Give back every line of the records below without changing anything.

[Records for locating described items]
————————

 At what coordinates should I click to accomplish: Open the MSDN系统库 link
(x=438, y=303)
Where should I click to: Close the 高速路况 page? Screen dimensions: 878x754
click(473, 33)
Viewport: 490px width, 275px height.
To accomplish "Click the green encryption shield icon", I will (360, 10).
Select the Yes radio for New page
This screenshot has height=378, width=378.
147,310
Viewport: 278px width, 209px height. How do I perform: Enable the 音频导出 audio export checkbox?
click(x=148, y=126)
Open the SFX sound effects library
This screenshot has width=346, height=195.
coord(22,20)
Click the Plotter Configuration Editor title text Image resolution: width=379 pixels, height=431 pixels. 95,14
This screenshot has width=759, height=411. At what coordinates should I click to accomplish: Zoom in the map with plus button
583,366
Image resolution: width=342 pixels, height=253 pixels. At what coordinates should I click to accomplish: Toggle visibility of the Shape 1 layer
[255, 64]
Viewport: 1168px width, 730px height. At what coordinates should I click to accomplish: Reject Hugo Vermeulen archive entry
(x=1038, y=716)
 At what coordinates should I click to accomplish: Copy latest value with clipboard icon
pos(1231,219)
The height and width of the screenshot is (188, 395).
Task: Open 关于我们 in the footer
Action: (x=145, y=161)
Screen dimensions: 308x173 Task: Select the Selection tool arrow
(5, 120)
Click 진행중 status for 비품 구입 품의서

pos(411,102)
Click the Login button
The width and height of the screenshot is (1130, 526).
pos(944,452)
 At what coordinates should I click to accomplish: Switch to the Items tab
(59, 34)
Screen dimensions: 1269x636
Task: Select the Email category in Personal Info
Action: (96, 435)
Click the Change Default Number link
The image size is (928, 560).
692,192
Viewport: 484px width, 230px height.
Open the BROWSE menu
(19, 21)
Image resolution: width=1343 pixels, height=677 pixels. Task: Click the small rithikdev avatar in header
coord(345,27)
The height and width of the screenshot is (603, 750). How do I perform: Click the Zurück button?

————————

▶ [Written response]
 At what coordinates should I click to accomplish: Open the MSDN系统库 link
(x=438, y=303)
Where should I click to: Close the 高速路况 page? Screen dimensions: 878x754
click(473, 33)
Viewport: 490px width, 275px height.
To accomplish "Click the green encryption shield icon", I will (360, 10).
Select the Yes radio for New page
This screenshot has height=378, width=378.
147,310
Viewport: 278px width, 209px height. How do I perform: Enable the 音频导出 audio export checkbox?
click(x=148, y=126)
Open the SFX sound effects library
This screenshot has width=346, height=195.
coord(22,20)
Click the Plotter Configuration Editor title text Image resolution: width=379 pixels, height=431 pixels. 95,14
This screenshot has width=759, height=411. At what coordinates should I click to accomplish: Zoom in the map with plus button
583,366
Image resolution: width=342 pixels, height=253 pixels. At what coordinates should I click to accomplish: Toggle visibility of the Shape 1 layer
[255, 64]
Viewport: 1168px width, 730px height. At what coordinates should I click to accomplish: Reject Hugo Vermeulen archive entry
(x=1038, y=716)
 At what coordinates should I click to accomplish: Copy latest value with clipboard icon
pos(1231,219)
The height and width of the screenshot is (188, 395).
Task: Open 关于我们 in the footer
Action: (x=145, y=161)
Screen dimensions: 308x173 Task: Select the Selection tool arrow
(5, 120)
Click 진행중 status for 비품 구입 품의서

pos(411,102)
Click the Login button
The width and height of the screenshot is (1130, 526).
pos(944,452)
 At what coordinates should I click to accomplish: Switch to the Items tab
(59, 34)
Screen dimensions: 1269x636
Task: Select the Email category in Personal Info
Action: (96, 435)
Click the Change Default Number link
The image size is (928, 560).
692,192
Viewport: 484px width, 230px height.
Open the BROWSE menu
(19, 21)
Image resolution: width=1343 pixels, height=677 pixels. Task: Click the small rithikdev avatar in header
coord(345,27)
The height and width of the screenshot is (603, 750). How do I perform: Click the Zurück button?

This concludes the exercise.